Risks are Unavoidable
Companies can only do so much to protect themselves by using secure coding, backing up information, and teaching their employees to be aware when browsing the internet and using social media. The sites that employees visit on company computers put the business at risk. Not only can employees misclick and infect company computers, but the information that employees publish about themselves and their work on social networking sites can prove to be a vulnerability to the company.

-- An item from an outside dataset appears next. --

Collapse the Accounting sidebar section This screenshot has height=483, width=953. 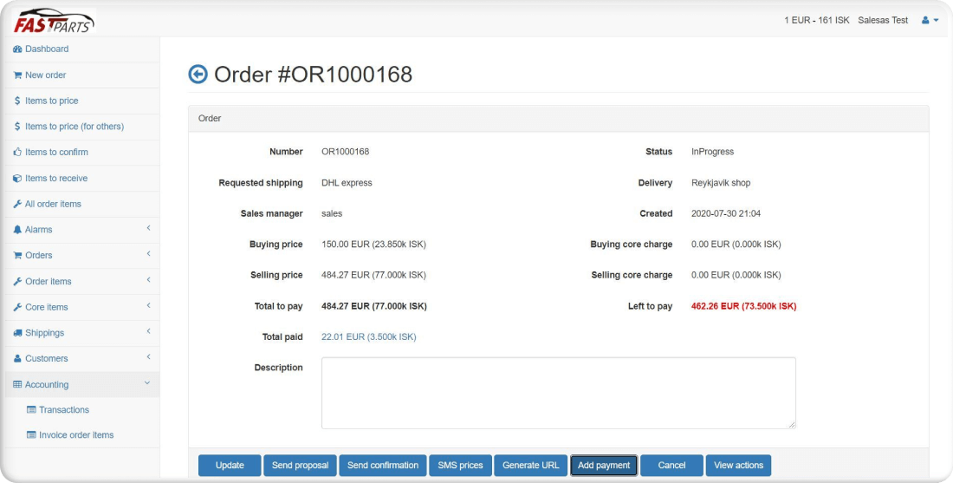[x=80, y=384]
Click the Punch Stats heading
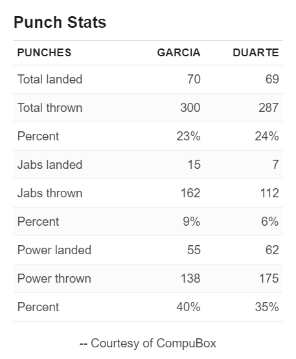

Netragard took a hacker’s perspective on how to infiltrate a company using Facebook. Using a seemingly innocent profile of a new employee, they earned the trust of co-workers through the internet using information gleaned from social networking sites. And once they had that trust? They sent out a false Facebook update that encouraged employees to go to a site and verify their credentials. By doing this, they intercepted the information and gained access to the company network – “including the Active Directory server, the mainframe, pump control systems, the checkpoint firewall console, etc.” This sort of vulnerability results in more than an embarrassing incident and could cost the company money and clients. It sounds surprising that people are so willing to give away their information, but that’s exactly what people do, and it’s how social media (and hackers) thrive.
So how will you consider the risks of sharing your own information and what concerns will you express to a company whom you represent through social media?